Comme rapporté par Le Monde, moins de 24 heures après la réouverture, la télévision d'État iranienne a indiqué : "Le statut du détroit d'Ormuz revient à son état initial. Il reste sous le contrôle strict de nos forces armées". Ce nouveau verrouillage est un coup dur pour les armateurs, plusieurs pétroliers ayant précipité leur passage durant les heures précédentes.
Dans ce contexte de tensions, la marine américaine maintient une présence ostentatoire, continuant de bloquer les ports iraniens, comme le montrent les images diffusées par l'armée des États-Unis. Ce bras de fer, qui semble interminable, pourrait avoir des répercussions sur l'ensemble de la région.

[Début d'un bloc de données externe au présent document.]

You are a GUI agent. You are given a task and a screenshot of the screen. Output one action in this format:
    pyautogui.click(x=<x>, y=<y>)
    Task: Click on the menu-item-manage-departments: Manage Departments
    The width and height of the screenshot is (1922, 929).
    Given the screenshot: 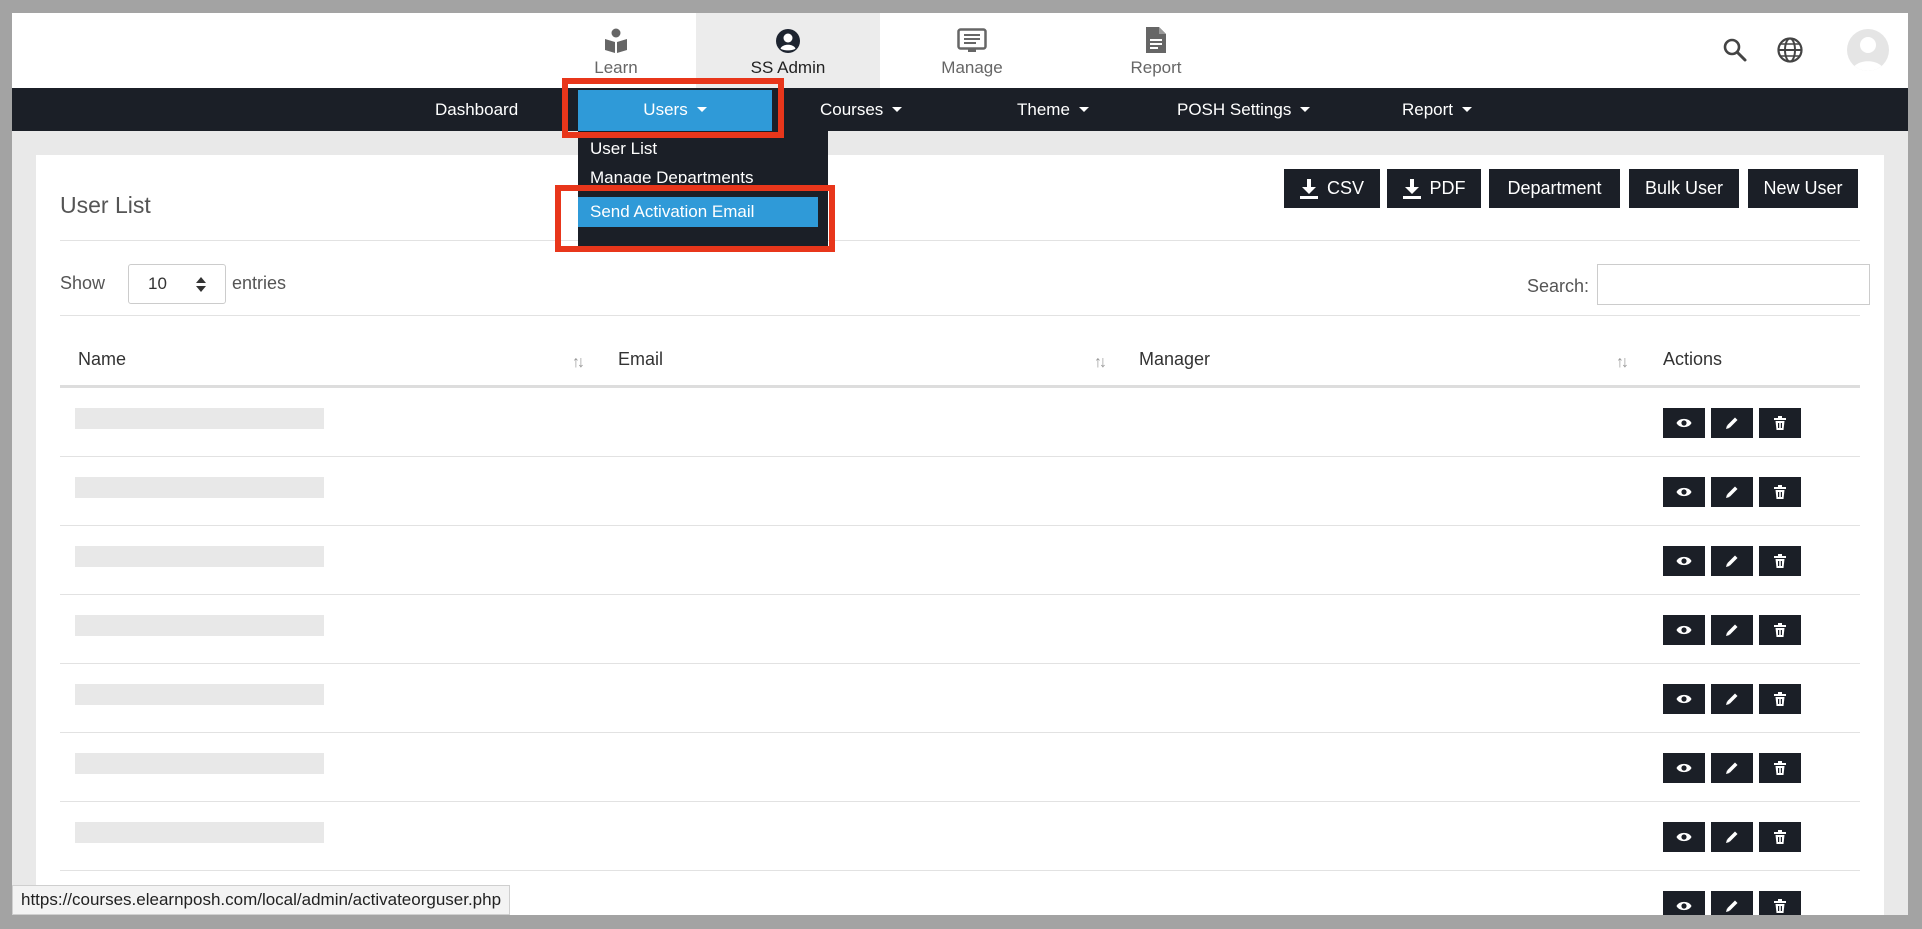 What is the action you would take?
    pyautogui.click(x=698, y=173)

Quid du stock d'uranium iranien ?
Les enjeux diplomatiques s'intensifient, notamment après les propos de Donald Trump, qui a récemment clamé que les États-Unis pourraient bientôt parvenir à un accord concernant le stock d'uranium enrichi de l'Iran. "Les États-Unis obtiendront toute la poussière nucléaire, armés des plus grosses pelleteuses que vous puissiez imaginer. On va y aller ensemble avec l'Iran, le chercher, on va le rapporter rapidement aux États-Unis", a-t-il déclaré le 17 avril.
Cependant, cette affirmation a été immédiatement contestée par Téhéran, pour qui la question de l'uranium enrichi est cruciale. Selon des sources telles que CNN, l'Iran pourrait détenir environ 440 kilogrammes d'uranium enrichi à 60 %, bien en deçà du seuil de 90 % nécessaire à la confection d'une arme nucléaire. Alors que des négociations pourraient reprendre prochainement, les États-Unis n'ont pas confirmé cette perspective, laissant présager une poursuite des tensions.